[Fragmento]
Allá estaba, a unos pocos pasos de mí, sujetando unos papelitos absorbentes con una mano y la muestra del perfume de moda en la otra, decidido a deslizarlo suavemente por mis muñecas y cuello. Me miraba, -me había escogido como su siguiente presa-, y el cruce era inevitable: señora, ¿desea probar el nuevo perfume de “oler o morir”?

 

Mi perfume personal; el perfume que me define como mujer; con el que se identifica mi personalidad. Hace tiempo y tras desoír las recomendaciones sobre esos perfumes que huelen tan bien y que me iban a encantar, decidí dejar que mi cuerpo produjera mi perfume, mi olor propio, el perfume que mejor me define: mis feromonas transpirando por mi cuerpo, sustancias orgánicas en forma líquida que caen por mis axilas o se acumulan en los pliegues de mi cuerpo. Mi cuerpo, mi marca personal “oler es vida”.

[Enunciado] Prolonga el fragmento sobre el perfume propio a partir de su última oración. Las líneas que vienen a continuación proceden de otra fuente.

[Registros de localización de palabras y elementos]
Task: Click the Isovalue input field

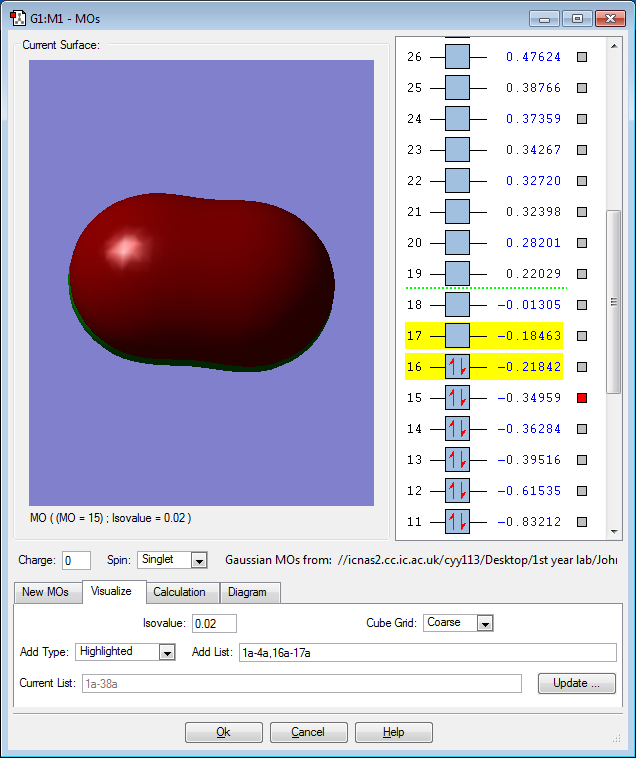Action: pyautogui.click(x=214, y=624)
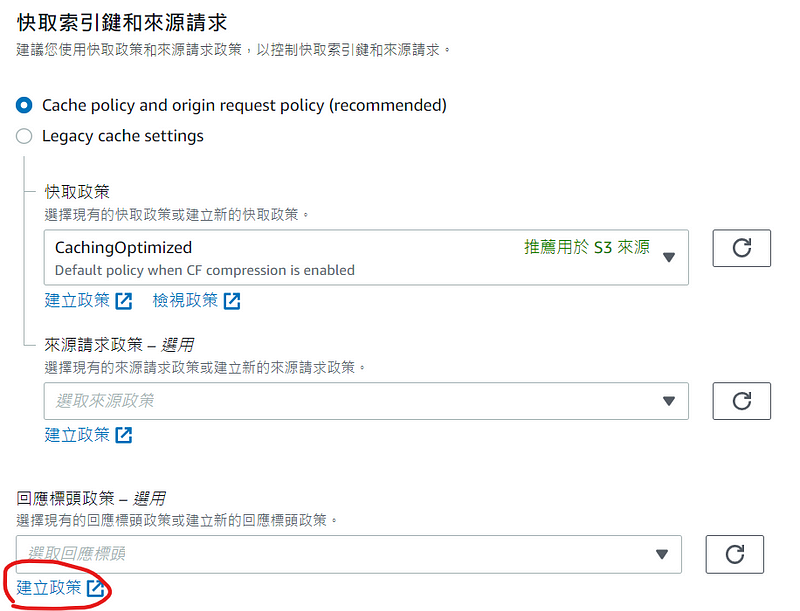Open the CachingOptimized cache policy dropdown
The image size is (800, 611).
point(366,258)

[Respuesta escrita]
Y en eso iba pensando cuando llegué a su altura, y antes de que me ungiera con el papelito rebosante del perfume, que no era el mío propio, levanté mi brazo y acercando mi nariz a mi escápula derecha inhalé con intensidad sonora y, con gesto de deleite, le solté con voz placentera y complaciente, como si nada: “no necesito perfume, gracias, ya lo llevo incorporado”. Él se echó para atrás y soltó un “¡pero señora”! casi imperceptible. ¡Qué reacción! Cómo si le hubiese mostrado una axila apestosa. O una con una melena abundante y políticamente incorrecta. No pudo ser el olor ni el aspecto de mi axila, que hace tiempo decidí depilar definitivamente mediante láser, a pesar de las críticas de algún amigo feminista, que, con sus comentarios, me hacía sentir que, al elegir depilarme, elegía la opresión del patriarcado. Me sentía dividida y contrariada a causa de estas críticas, ¡incluso me justificaba ante él argumentando que para mí la depilación de esa área del cuerpo era una cuestión de higiene! Me preguntaba ¿dejaré de ser feminista si me depilo los sobacos? ¿De qué lado estoy? Hasta que un día comprendí que sólo hay un lado, el lado de mi cuerpo y lo que yo, y sólo yo, decido hacer con él. Porque el feminismo critica las normas sociales, no las acciones personales.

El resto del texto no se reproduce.